If we put this into a query and run it against the Calendar hierarchy in AdventureWorksDW we get the following results:

image

Therefore our quarter-entered value can simply be multiplied by this ratio to get the correct value at each level in the Calendar hierarchy.

PowerPivot

So the challenge is how to be able to do this in PowerPivot. I started off by looking for some data in AdventureWorksDW that would fit the bill. A good candidate seems to be the FactSalesQuota table, which I imported into PowerPivot along with its related dimensions:

image

Once in the pivot table, I wanted to be able to calculate the correct ratio at the daily and monthly levels. For the daily level this is 1 / 90, as there are 90 days in the Q1 that year, and for the month level it is 1/3 as there are 3 months in the quarter.

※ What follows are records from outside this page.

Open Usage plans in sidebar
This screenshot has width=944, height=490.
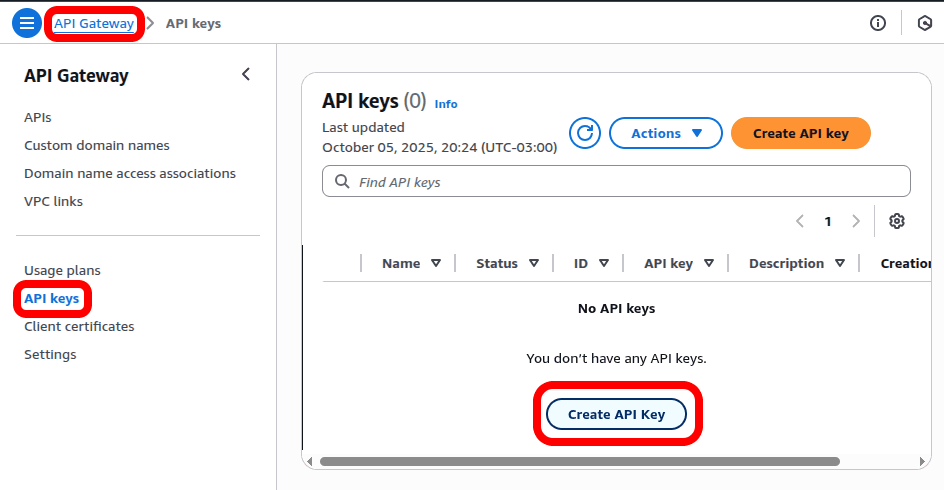(x=62, y=271)
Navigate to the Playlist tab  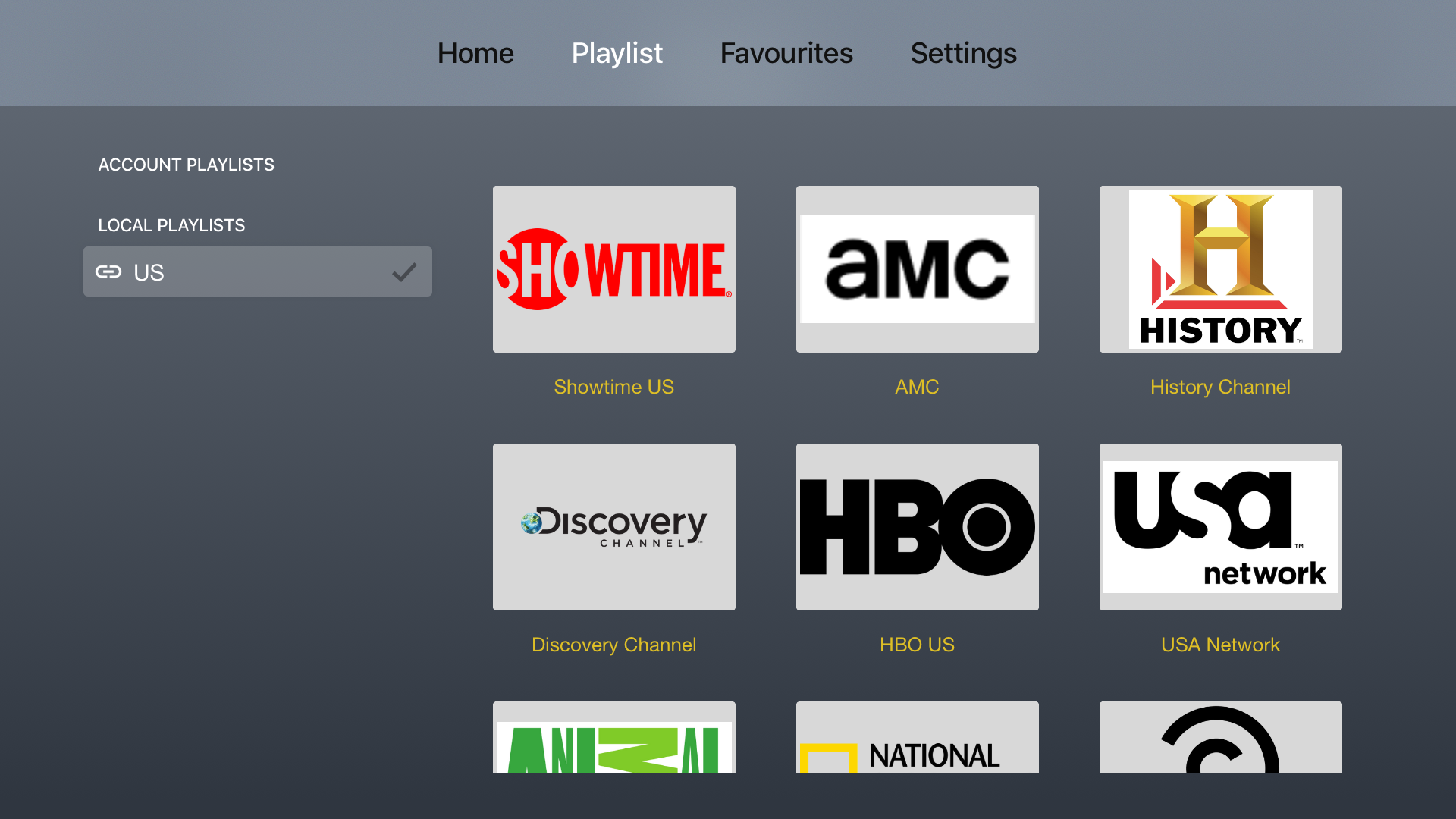click(617, 52)
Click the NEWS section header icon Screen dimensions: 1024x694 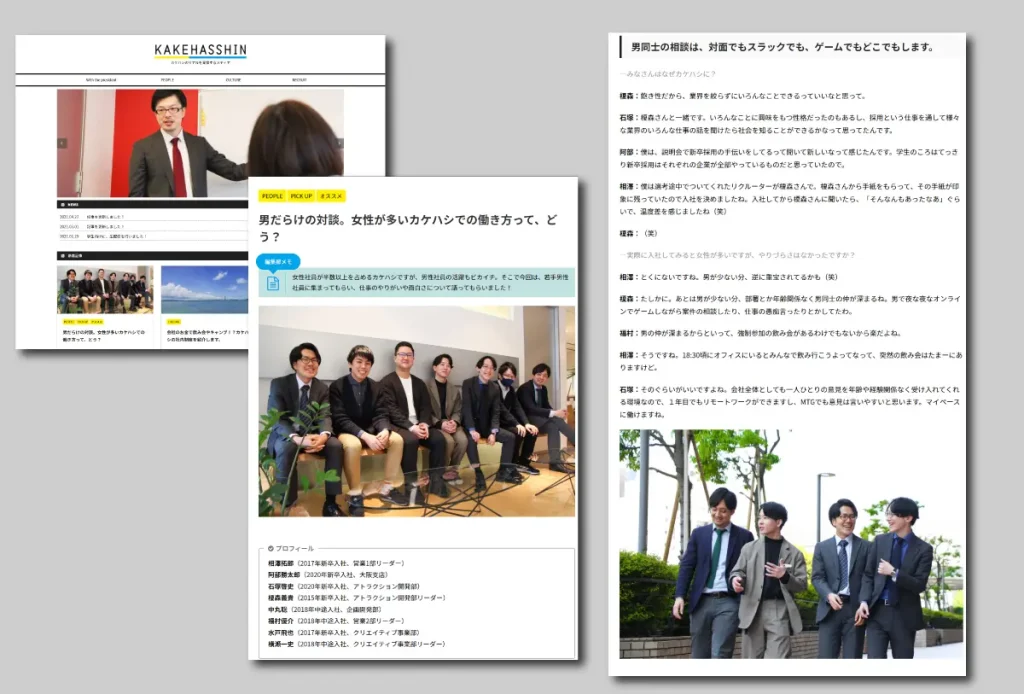[x=63, y=204]
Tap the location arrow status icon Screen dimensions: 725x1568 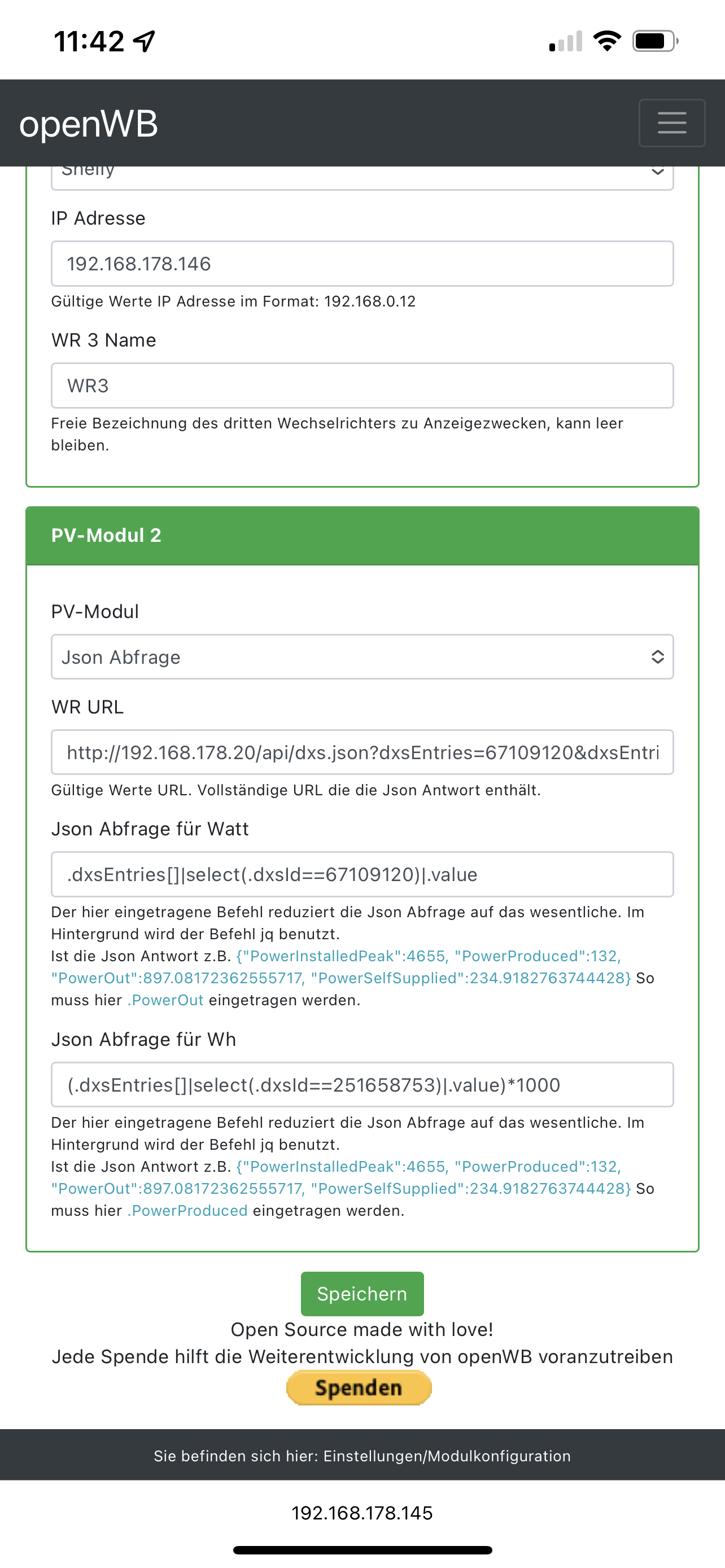click(x=145, y=41)
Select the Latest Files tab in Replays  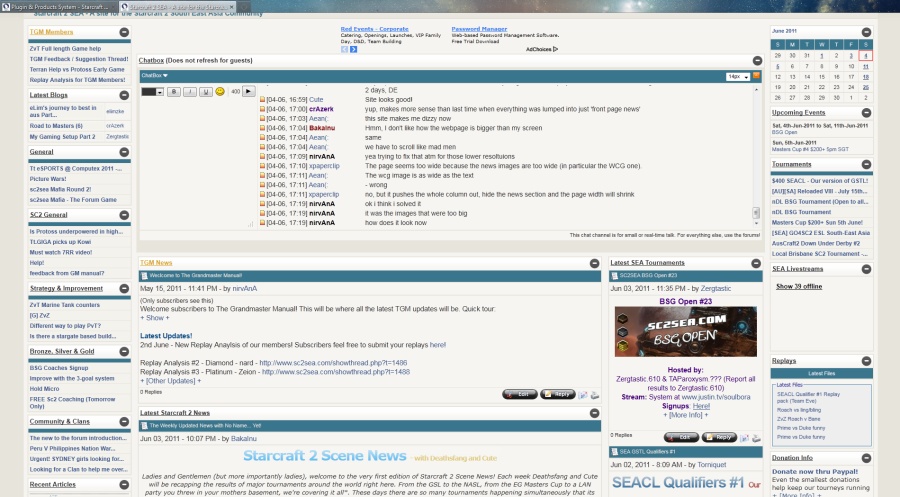820,373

Given that there's no MDX style Ancestor() function in DAX, I ended up having to have a different calculation at different levels. Something that I learnt from this forum post is that you need to use IF() in order to isolate a calculation at a different level. Therefore the DAX that I came up with was:

=IF( COUNTROWS(VALUES('DimDate'[FullDateAlternateKey])) = 1,

    1 / CALCULATE( COUNTROWS('DimDate'), ALL('DimDate'[FullDateAlternateKey], 'DimDate'[EnglishMonthName]) ),
    1 / CALCULATE( COUNTROWS( DISTINCT( 'DimDate'[EnglishMonthName]) ), ALL('DimDate'[EnglishMonthName]) )
   )

The COUNTROWS(VALUES('DimDate'[FullDateAlternateKey])) = 1 allows me to check that we're at the day level, and if we are at the day level, then count the number of days in the quarter. Otherwise, if we're at the month level we calculate the number of months in the current quarter. When this DAX is put into a new measure we get the following results:

image

This produces the same results as the MDX statement. The next step was then to apply this ratio to the Sales Amount Quota for the current quarter. This was achieved using the following DAX:

=IF(
      COUNTROWS( VALUES('DimDate'[FullDateAlternateKey]) ) < 90,
      CALCULATE( Sum('FactSalesQuota'[SalesAmountQuota]), 
      All('DimDate'[FullDateAlternateKey], 'DimDate'[EnglishMonthName]) ) * 'FactSalesQuota'[Ratio],
      Sum('FactSalesQuota'[SalesAmountQuota])
   )

The < 90 at the start of the statement allows me to check if we're at the day level or the month level. If we're at either of these levels, then we want to pick up the Quarter-level SalesAmountQuota and multiply by the ratio. Otherwise, at the Quarter and Year levels, we just apply the original SalesAmountQuota value. This produces the following results:

image

Conclusion

The use of the MDX Scope statement would have been nice to pinpoint exactly where I wanted the calculation to occur, but then again, the use of IF() keeps it quite simple, which is better for an Excel power user. Whilst MDX is very very powerful, can you imagine a business user getting to grips with MDX statements such as Scope or Freeze?

The bottom line is that the DAX calculation produces exactly what I want - the new AllocatedSalesQuota measure is correct at all levels in the Calendar hierarchy. Even with an IF() statement, like everything else in PowerPivot, the calculation performs very quickly.